Other types of androgens are androstenedione, dehydroepiandrosterone, dehydroepiandrosterone sulfate, and dihydrotestosterone.
The two primary female sex hormones are estrogen and progesterone. Estrogen is the major female sex hormone and is largely responsible for regulating puberty, menstruation, pregnancy, and menopause in women. As with testosterone, this hormone is also present in men but in much lesser amounts. The production sites of estrogen in the body include the ovaries (major), adrenal glands, and fat cells (minor).
Progesterone, the other major female sex hormone, is produced by the ovaries after ovulation. It regulates the menstrual cycle, supports pregnancy, and also leads to the suppression of estrogen production after ovulation. As with estrogen, progesterone levels decrease during menopause.
The role of sex hormones in the development of secondary sexual characteristics is well-documented. However, there are few comprehensive reports on the functions of these sex hormones in other systems and parts of the body. Nonetheless, research has identified a link between sex hormones and the brain. Observed locations of sex hormones in the brain include the following: neurons, presynaptic terminals, mitochondria, spine, apparatus, glial cells, and post-synaptic densities.
Studies have found that sex hormones can assist in the development of the brain and set circuitry that will be permanent. While these studies were carried out on animal models, the results offer some information about the relationship between sex hormones and the brain. For instance, estrogen results in permanent changes in the circuitry of the brain.
Therefore, the role of estrogen transcends puberty, pregnancy, menstruation, and menopause in women. Since estrogen is predominantly a female sex hormone, it raises questions about the relationship between sex hormones and the brain of the male species. However, studies show that neurons in the brain may manufacture estrogen out of testosterone in males. Furthermore, this production of estrogen from testosterone occurs around the time of birth and also permanently shapes brain circuitry. This is one of the sources of differences between the brains of males and females.
Additionally, researchers have found that the Y chromosome, which ultimately determines the sex of any baby, can trigger an androgen flood in the uterus in the first 12 weeks of pregnancy. This effect is through a gene known as SRY. The androgen flood, aside from determining brain circuitry in males, also helps in the development of the penis and testis.
Alterations in the levels of estrogen in the body can cause changes in mood, behavior, and energy balance. This is consistent with hormonal alterations in other parts of the body. For example, if the adrenal gland is not functioning optimally, symptoms like fatigue and anxiety may result.
One of the reasons for the adrenal gland not functioning well is stress. The body has an in-built stress-coping system known as the NeuroEndoMetabolic (NEM) Stress Response. The NEM system consists of six circuits that cut across several organs in the body. The hormone circuit is concerned with the various hormones in the body.

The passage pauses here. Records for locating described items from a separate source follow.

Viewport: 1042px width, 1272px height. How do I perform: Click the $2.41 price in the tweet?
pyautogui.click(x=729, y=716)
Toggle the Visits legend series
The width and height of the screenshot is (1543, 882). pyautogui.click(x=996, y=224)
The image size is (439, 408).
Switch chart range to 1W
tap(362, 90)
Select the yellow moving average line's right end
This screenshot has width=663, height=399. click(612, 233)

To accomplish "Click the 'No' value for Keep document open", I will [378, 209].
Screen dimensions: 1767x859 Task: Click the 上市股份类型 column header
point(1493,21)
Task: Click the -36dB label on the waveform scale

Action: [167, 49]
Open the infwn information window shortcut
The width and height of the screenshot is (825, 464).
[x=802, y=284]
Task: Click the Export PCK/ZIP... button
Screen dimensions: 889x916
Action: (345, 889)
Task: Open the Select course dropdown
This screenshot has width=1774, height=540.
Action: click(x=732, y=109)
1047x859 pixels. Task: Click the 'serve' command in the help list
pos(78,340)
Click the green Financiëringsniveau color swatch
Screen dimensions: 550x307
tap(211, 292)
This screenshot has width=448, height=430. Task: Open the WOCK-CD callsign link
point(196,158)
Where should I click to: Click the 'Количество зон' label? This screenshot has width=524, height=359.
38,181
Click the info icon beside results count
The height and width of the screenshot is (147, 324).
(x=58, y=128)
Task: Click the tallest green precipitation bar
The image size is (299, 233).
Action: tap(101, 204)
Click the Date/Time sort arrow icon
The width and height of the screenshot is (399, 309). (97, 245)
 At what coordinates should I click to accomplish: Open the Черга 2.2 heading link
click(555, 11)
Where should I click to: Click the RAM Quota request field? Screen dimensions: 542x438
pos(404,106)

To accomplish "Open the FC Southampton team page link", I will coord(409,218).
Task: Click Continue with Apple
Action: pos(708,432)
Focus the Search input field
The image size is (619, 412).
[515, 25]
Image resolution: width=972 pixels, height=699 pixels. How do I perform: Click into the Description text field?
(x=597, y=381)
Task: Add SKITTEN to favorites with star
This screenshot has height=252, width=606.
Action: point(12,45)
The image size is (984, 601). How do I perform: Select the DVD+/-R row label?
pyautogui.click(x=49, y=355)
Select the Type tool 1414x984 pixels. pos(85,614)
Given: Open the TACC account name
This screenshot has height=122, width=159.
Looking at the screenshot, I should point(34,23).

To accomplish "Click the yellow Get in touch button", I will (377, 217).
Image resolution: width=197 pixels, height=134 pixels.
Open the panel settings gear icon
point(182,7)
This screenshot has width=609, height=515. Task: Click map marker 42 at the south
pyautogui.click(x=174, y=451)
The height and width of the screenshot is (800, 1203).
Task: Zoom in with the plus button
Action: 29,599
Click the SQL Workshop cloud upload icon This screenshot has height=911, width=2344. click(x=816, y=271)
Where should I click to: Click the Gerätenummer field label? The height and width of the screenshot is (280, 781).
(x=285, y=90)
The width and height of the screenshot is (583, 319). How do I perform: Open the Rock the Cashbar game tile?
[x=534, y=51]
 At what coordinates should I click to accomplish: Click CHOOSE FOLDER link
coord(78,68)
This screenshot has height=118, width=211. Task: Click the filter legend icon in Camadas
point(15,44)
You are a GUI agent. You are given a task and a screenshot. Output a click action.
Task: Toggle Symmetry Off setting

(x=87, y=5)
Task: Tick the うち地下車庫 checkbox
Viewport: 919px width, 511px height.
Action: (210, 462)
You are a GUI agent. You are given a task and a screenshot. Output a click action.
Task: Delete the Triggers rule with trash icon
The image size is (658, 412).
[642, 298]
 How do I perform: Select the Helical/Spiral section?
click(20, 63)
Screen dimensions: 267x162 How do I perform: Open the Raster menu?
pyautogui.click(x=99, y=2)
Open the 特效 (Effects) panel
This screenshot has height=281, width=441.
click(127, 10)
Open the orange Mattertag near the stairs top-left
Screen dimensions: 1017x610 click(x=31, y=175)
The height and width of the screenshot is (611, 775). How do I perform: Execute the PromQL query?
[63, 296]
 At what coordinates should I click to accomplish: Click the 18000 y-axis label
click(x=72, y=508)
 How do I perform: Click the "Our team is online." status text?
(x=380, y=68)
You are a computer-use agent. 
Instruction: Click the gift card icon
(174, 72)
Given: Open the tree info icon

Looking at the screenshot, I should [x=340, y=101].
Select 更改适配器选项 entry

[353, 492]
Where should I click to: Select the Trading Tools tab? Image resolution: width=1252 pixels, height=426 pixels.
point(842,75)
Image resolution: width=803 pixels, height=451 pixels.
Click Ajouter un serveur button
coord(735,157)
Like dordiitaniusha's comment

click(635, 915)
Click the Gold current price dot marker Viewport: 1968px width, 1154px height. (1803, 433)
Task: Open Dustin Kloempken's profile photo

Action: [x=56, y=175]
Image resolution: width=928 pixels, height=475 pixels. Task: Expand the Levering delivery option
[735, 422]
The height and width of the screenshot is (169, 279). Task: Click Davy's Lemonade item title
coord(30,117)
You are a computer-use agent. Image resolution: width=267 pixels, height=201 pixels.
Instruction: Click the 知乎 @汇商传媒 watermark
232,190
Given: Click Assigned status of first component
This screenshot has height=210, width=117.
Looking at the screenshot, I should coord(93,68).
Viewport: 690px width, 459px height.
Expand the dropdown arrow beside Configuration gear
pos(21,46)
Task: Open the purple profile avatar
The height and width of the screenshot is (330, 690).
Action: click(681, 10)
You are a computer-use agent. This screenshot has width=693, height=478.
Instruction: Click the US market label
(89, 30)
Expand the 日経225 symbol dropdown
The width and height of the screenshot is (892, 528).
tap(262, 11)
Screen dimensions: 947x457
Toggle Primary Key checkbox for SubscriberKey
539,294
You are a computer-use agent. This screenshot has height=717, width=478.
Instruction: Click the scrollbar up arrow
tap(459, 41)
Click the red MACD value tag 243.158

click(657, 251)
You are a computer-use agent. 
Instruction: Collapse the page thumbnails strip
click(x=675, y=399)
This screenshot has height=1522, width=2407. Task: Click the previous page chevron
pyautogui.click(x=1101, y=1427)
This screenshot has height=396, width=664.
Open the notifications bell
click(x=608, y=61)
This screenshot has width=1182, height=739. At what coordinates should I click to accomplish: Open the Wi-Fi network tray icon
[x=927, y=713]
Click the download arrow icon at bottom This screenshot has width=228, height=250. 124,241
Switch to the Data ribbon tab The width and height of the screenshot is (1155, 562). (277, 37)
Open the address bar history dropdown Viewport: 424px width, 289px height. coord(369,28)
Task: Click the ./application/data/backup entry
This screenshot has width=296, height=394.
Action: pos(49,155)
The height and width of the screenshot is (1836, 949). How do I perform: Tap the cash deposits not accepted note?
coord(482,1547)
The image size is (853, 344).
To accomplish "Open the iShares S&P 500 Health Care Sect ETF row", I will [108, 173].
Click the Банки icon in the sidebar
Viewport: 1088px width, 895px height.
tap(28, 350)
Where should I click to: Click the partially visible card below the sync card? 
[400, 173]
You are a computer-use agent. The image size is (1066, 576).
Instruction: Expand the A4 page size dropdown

When there is chronic stress, the hormone circuit dysregulates. If this persists, a condition known as Adrenal Fatigue Syndrome (AFS) may result. Adrenal fatigue occurs when the body cannot keep up with life’s chronic stressors and is responsible for various symptoms.
Essentially, there is a delicate balance between the sex hormones in males and females. If this balance is upset, the hormones may have adverse effects on the brain. What’s more, these adverse effects may be long-lasting or even permanent.
It is no secret that the respective sex hormones in males and females direct the development of secondary sex characteristics. However, the relationship between these sex hormones and the brain in males and females may be different. As such, they can lead to sex differences in various parts of the brain.
Below, we examine this relationship and some of these sex differences, as found by multiple studies.
The hippocampus is an essential part of the limbic system, and it plays a significant role in learning and memory. The following are sex differences in the parts of the hippocampus due to stressors and varying sex hormones.
Chronic restraint stress lasting for three weeks causes apical dendrites of the CA3 hippocampal region to retract in males. Females do not exhibit this effect.
Male and female rats exhibit opposing effects of chronic stress on hippocampal-dependent memory, with males showing impairment and females showing augmentation or no impact.
Restraint and intermittent tail shock have different effects on classical eyeblink training in males and females, decreasing it in female mice and boosting it in the male species. In females, this effect is eliminated by removing the ovaries and is thus estrogen dependent.
Females are more sensitive to stress and have improved cognitive performance following stress. This explains why they get addicted in a short period. Ten days of chronic immobilization stress reduces the opioid system in men to the barest minimum. On the other hand, chronic stress for the same time period primes the opioid system in females. This then promotes excitation and learning processes.
Chronic restraint stress over three weeks promotes dendritic debranching and atrophy of neurons in the male rat’s medial prefrontal cortex. Females do not have dendritic alterations in these neurons, which project to cortical locations rather than the amygdala. Nevertheless, neurons that extend from the medial prefrontal cortex to the amygdala expand dendritically in females but not in males. This observation in females is estrogen-dependent, as indicated by females without ovaries not showing similar changes.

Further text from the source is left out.